Speaking of Mrs Kirkpatrick – she’s obnoxious, she can be mean, but she isn’t villainous. She tends to be unpleasant and bossy, but one can read it as seeking her influence in the world where, at least officially, she was supposed to submit to her husband. Unlike many stereotypical stepmothers in our culture, she isn’t sexualized. She’s more like an obnoxious chaperone, but nor she is as vile as Cinderella’s stepmother. Over time, we learn that she had reasons for her every action, including those ones which might seem insensitive, like sending her daughter away to be raised by their kinspeople. She tries to be a good foster parent to Molly, but she seems to be more concerned with what it does mean in the eyes of the society than in the eyes of the girl.

While she’s often interpreted as a covert manipulator, I think that her own daughter Cynthia is even more complicated. Is she cynicial? Is she compliant in relations with her mother? Or does she simply try to survive in the world hostile to unwealthy young women? All this is up to our interpretation, but what is interesting is that Gaskell makes Cynthia snd Molly friends cooperating together, not foes or rivals. Cynthia isn’t your Mean Girl and Molly isn’t your Special Girl, and it’s simply beautiful.
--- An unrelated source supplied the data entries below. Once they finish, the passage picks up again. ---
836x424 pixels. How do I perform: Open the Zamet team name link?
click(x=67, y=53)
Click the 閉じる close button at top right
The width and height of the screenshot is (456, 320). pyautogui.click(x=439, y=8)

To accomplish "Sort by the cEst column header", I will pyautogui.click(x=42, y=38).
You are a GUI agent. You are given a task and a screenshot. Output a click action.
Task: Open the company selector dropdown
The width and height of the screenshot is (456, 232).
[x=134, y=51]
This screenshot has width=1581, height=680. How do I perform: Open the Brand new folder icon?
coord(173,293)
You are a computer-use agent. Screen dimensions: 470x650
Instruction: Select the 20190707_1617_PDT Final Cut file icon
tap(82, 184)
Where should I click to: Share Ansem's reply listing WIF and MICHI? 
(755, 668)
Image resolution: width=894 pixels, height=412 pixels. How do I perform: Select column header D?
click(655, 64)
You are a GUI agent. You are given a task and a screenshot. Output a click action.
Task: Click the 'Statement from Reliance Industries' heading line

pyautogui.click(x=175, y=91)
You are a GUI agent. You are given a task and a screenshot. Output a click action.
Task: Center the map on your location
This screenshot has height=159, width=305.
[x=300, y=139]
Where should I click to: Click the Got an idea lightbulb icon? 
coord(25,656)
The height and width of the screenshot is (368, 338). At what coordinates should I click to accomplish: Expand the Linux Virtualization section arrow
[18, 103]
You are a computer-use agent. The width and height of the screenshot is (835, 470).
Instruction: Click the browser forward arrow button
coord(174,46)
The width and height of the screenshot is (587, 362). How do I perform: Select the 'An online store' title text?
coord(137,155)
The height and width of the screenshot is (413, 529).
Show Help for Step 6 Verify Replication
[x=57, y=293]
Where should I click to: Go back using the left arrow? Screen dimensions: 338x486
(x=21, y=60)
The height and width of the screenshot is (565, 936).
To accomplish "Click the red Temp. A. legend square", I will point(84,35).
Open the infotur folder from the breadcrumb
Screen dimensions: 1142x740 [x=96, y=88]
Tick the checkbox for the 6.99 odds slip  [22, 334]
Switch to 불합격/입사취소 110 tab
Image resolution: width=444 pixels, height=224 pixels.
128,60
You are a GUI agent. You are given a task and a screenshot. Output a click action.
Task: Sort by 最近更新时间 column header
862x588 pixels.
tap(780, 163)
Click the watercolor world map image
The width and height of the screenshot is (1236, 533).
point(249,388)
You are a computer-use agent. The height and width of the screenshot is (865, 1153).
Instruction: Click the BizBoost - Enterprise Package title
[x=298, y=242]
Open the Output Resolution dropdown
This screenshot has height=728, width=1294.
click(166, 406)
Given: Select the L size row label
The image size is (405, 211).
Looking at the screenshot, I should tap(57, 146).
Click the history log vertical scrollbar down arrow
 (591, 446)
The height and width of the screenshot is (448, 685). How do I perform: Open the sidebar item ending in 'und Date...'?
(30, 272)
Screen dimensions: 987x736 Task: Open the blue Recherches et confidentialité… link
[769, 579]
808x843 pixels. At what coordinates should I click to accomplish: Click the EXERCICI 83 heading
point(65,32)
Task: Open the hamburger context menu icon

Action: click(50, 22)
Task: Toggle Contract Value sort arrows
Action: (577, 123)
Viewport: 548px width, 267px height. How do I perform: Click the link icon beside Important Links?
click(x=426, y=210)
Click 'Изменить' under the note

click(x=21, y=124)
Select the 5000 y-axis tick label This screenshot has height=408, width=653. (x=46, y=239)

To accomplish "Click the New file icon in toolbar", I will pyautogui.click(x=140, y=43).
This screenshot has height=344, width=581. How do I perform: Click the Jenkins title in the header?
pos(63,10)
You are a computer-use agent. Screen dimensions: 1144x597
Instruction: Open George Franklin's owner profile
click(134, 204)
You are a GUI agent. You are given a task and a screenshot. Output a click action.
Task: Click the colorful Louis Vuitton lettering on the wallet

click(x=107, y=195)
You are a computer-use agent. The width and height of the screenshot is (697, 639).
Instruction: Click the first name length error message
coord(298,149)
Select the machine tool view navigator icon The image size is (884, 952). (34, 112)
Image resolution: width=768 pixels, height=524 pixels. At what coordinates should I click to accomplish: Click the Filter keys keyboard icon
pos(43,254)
When it’s revealed that Cynthia is blackmailed by a man who declared himself her suitor against her will, we are to feel sorry for her, not to condemn her, or to think that she lacked “honour” or “courage” to resist. Cynthia isn’t indecent because of being a victim. The man stalking her is shown as such, and this is also quite significant in my opinion. And since we know many other things about her, we are aware that the troubles she’s experienced don’t define her.

Men in Gaskell’s novel are as much complicated as her female characters. Some literary critics point out that in the story of Squire Hamley and his sons, Osborne and Roger, the important theme is the repression of feelings which harms the family a lot. Is that already toxic masculinity? It depends on how we interpret it. Squire Hamley isn’t bad or abusive, but he’s bossy, and he’s never understood well his sons and his sick wife. And it impacts their life, sometimes on a tragic scale. In the end, we know that only love and reconciliation are important, but for what price?

All dynamics in the novel are convincing and for some reason, the characters and their thoughts resonate with me more than characters of Dickens. Can it be because Gaskell is more focused on the inner, and on the smaller social circles? Probably. The people she’s created have their biases, and there are things in their mindset which simply do not align with ours, but many of their problems and dreams are just like our problems and dreams, told in a warm and yet not too sentimental way. If Gaskell was like Balzac, then Dickens was like Hugo; not in themes but in writing.